From my perspective, Contemplative DH will take one (or more) of the following forms:
- Digital Humanities methods and practices as Contemplative practices (i.e., bringing DH to contemplation by, for example, practicing coding as meditation or using text analysis to visualize patterns in your journals) [edit: But also, DH that helps us be contemplative.]
- Contemplative inquiry in DH (i.e., bringing contemplation to DH to conduct scholarly inquiry)
- DH scholarship about contemplation (i.e., text mining Victorian novels for examples of mindfulness)
In terms of the first form, while transforming email into a meditative practice verges on DH practice as Contemplative practice, it feels more opportunistic than intentional. And in terms of the second form, mindfulness about my online habits and the affect of email, while beneficial, are concerns prior to, if also revelatory about the conditions enabling and limiting the production of, scholarship.

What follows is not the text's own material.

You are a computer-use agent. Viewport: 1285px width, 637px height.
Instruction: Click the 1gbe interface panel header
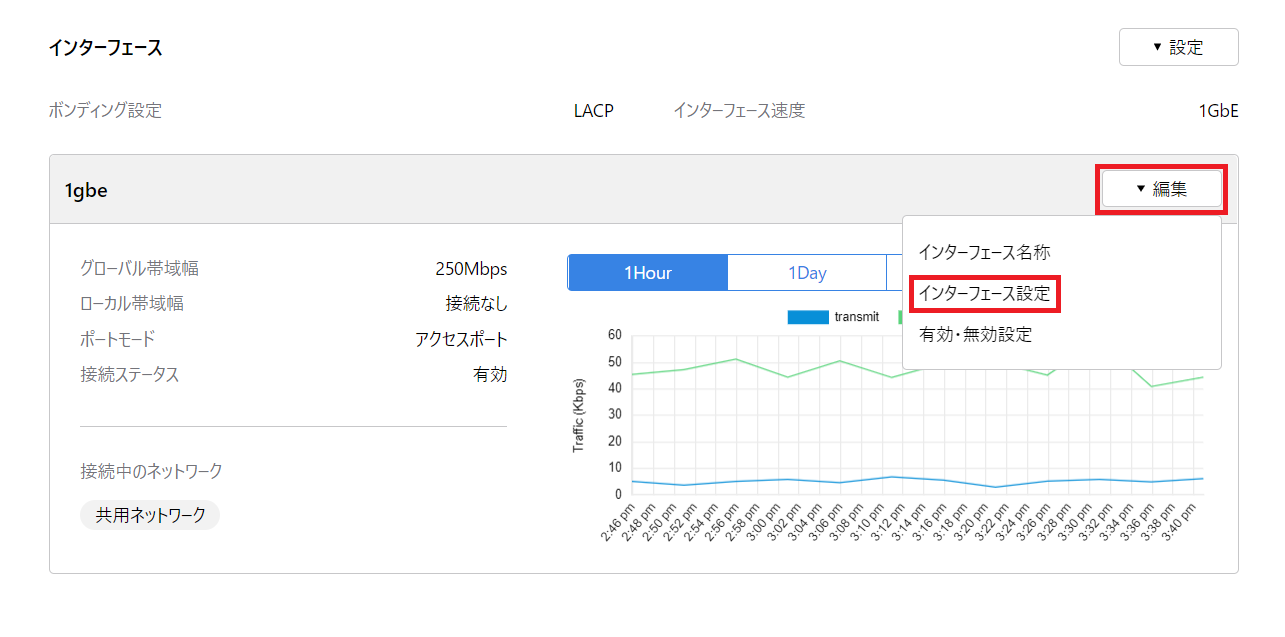tap(500, 190)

I don’t mean to say that mindfulness about our relationships to and use of technology can’t or won’t lead to scholarship. I think it can, and (in the case of my dissertation, which is focused on print instead of digital technology) already has. What I am saying is that if we’re thinking and working toward a Contemplative DH, we can’t stop here.
So, in coming posts, I’ll talk about these two forms at more length and provide examples of what they might look like in practice.
Disclaimer/ invitation: I think things through by writing about them, and I have a tendency to overcomplicate ideas in my excitement about them. So, this is by no means a conclusive or fixed or definitive take on Contemplative DH. I’d very much like to keep having conversations about this here, in person, and on Twitter.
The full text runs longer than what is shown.